The recent DOLOREA study highlighted the importance of pain management in the ICU by demonstrating a reduction in the use of hypnotics, midazolam, duration of mechanical ventilation, and ICU length of stay with a standardized assessment of pain.5
The assessment and treatment of pain is mandated by multiple regulatory bodies including The Joint Commission, and the Centers for Medicare and Medicaid Services, and is now a publically reported quality measure.6,7 In addition, multiple best practice organizations, including the American Society for Pain Management Nursing (ASPMN), the Society for Critical Care Medicine (SCCM), and the American Association of Critical Care Nurses (AACN), have developed guidelines to arm nurses with the information needed to perform an evidence-based approach to pain management in the critically ill (see The pathophysiology of acute pain).8-10 The purpose of this article is to summarize the most recent evidence on the assessment of pain in the critically ill adult and provide specific clinical practice recommendations for critical care nurses.
Nerve function, as well as psychological, emotional, spiritual, and environmental factors, all play a role in how pain is ultimately perceived by the patient. The variability of this process is exemplified in the different perception of pain from one person to the next; providing further evidence that each person's pain is subjective. Patients present with differing developmental levels, language barriers, cognitive and emotional variances that affect the perception of pain. These differences, combined with the complexity of critical illness, give rise to challenges in adequately assessing and treating pain.
Often, it's left to the caregivers, physicians, and nurses, to determine if symptoms are managed well. It's nurses who are at the bedside and are generally responsible for advocating for the patient's well-being. The nurse's understanding of the patient's comfort level can help the nurse better care for the patient and avoid under or overtreatment.
Unfortunately, clinician perception of pain is often skewed. This issue is well established through studies over the years in which patient pain intensity reports don't correlate with the nurses' assessments.13 A study published in 2013 amplifies this concern that nurses' perceptions of patients' pain are underestimated compared with patient experiences.13 A study of a cross section of 86 ICU nurses in three different hospitals was designed to describe the nurses' perceptions of unpleasant signs and symptoms in mechanically ventilated adults. They were asked to estimate the likelihood of the occurrence of certain unpleasant symptoms among their patients. While previous studies have established that most ICU patients report pain, more than half of the surveyed nurses reported that pain, anxiety, or dyspnea occurred in less than 20% of the patients. The authors considered this to be an underestimation of pain.
With increasing complexity of technology and advances in the science of critical illness, patients in the ICU possess varying levels of ability to report their needs. As the trend toward minimal sedation has proceeded, the population of the ICU has changed. While some patients may be alert and able to respond verbally, others may have varying levels of consciousness or mental clarity. It's with these patients that the approach to pain management is most challenging. The fact that pain exists and is perceived no matter the level of consciousness has been established.
The critically ill patient experiences pain due to varying causes, including: disease process, surgery, trauma, and medical interventions. The range of procedures, spanning from patient turning and repositioning to mechanical ventilation and endotracheal suctioning, inherently cause some level of discomfort.
Critical care patients in a landmark study done by Puntillo were asked about their pain experiences after transfer from the ICU. A majority reported moderate-to-severe pain from such causes as incisions, movement, coughing, suctioning, and chest tube removal.14
More recently, a multinational study of 3,851 patients in ICUs who were able to self-report, cited chest tube removal, wound drain removal, and arterial line insertion as the most painful procedures experienced.15 Other causes of pain in the ICU are immobility and infection.

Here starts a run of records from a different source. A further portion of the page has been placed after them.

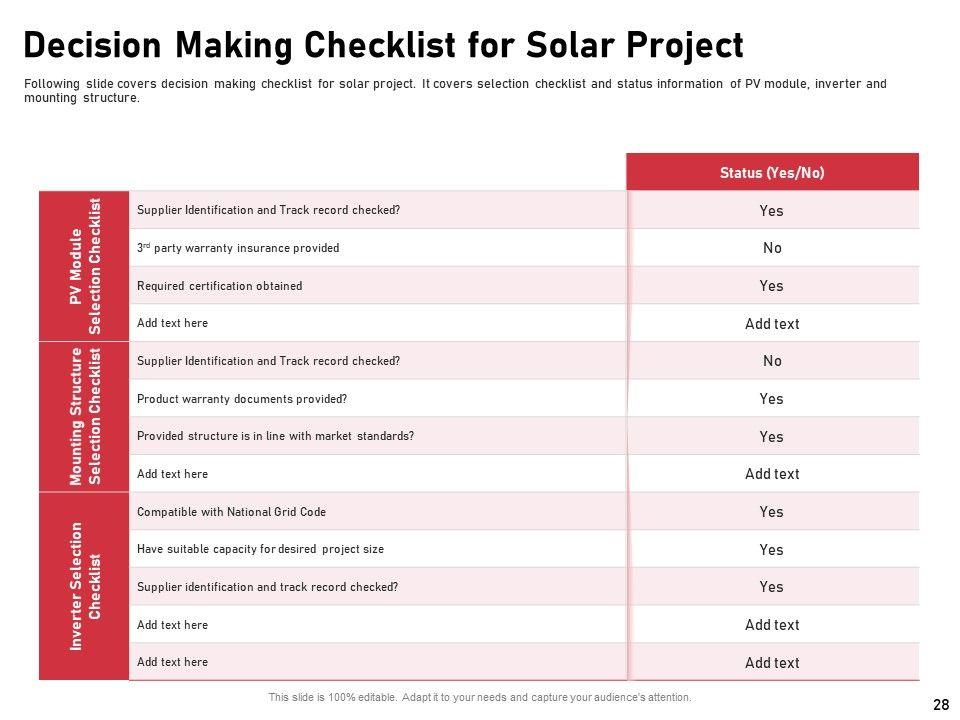Click Add text status in bottom table row
This screenshot has height=720, width=960.
pos(772,663)
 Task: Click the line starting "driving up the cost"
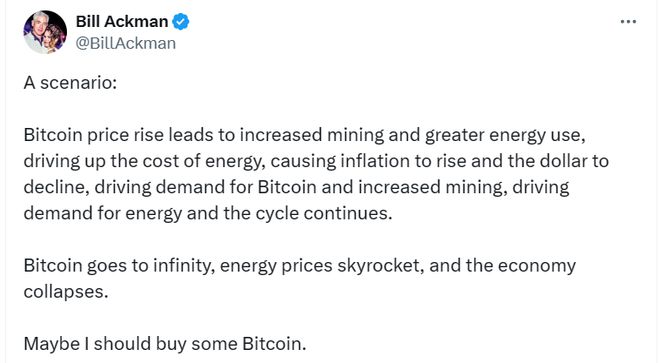(x=316, y=161)
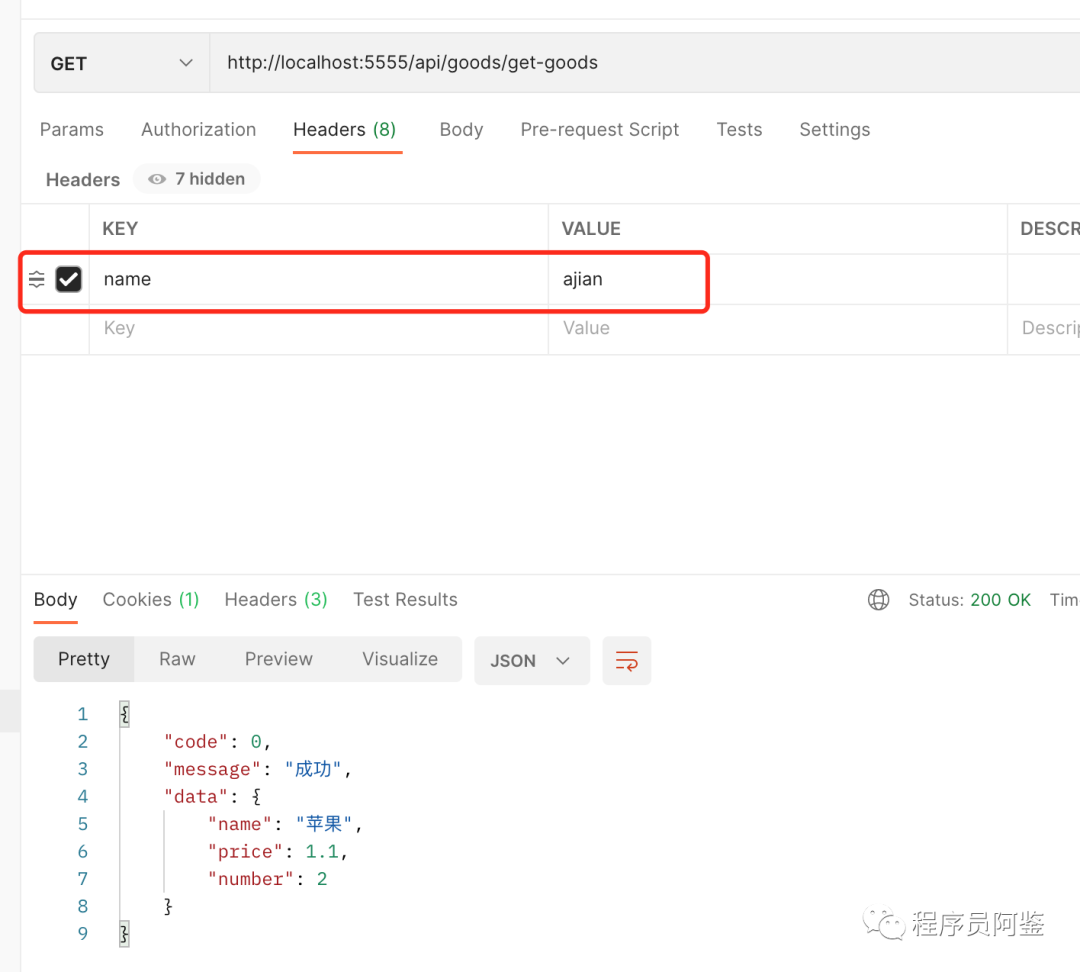Select the Preview response view

point(278,659)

Self-report of pain is the gold standard of pain assessment and should be the primary assessment method in critically ill patients who're capable of providing the information to the provider.8-10 However, many patients in the intensive care unit are incapable of self-report by nature of their illness (shock, respiratory failure, cerebral insult) or by nature of the therapies being provided (mechanical ventilation, sedation). Healthcare professionals are bound by ethical principles to provide comfort to all patients whether they're able to speak for themselves or not.10
Foremost to the approach to pain should be a plan for a systematic assessment.12 An established and routine monitoring and assessment of pain improves treatment, communication, and patient satisfaction. It's necessary to provide ongoing assessment not only to determine the approach toward management, but also to evaluate the outcomes. Within the ASPMN guidelines from 2006 are recommendations for a hierarchical approach to the intubated and/or unconscious person unable to self-report.10 Self-report should be elicited with every assessment for pain. The variability of consciousness in this population makes it sometimes possible to obtain a self-report, while other times not. The ASPMN guidelines further provide for a step-wise approach to treat pain when the self-report isn't feasible.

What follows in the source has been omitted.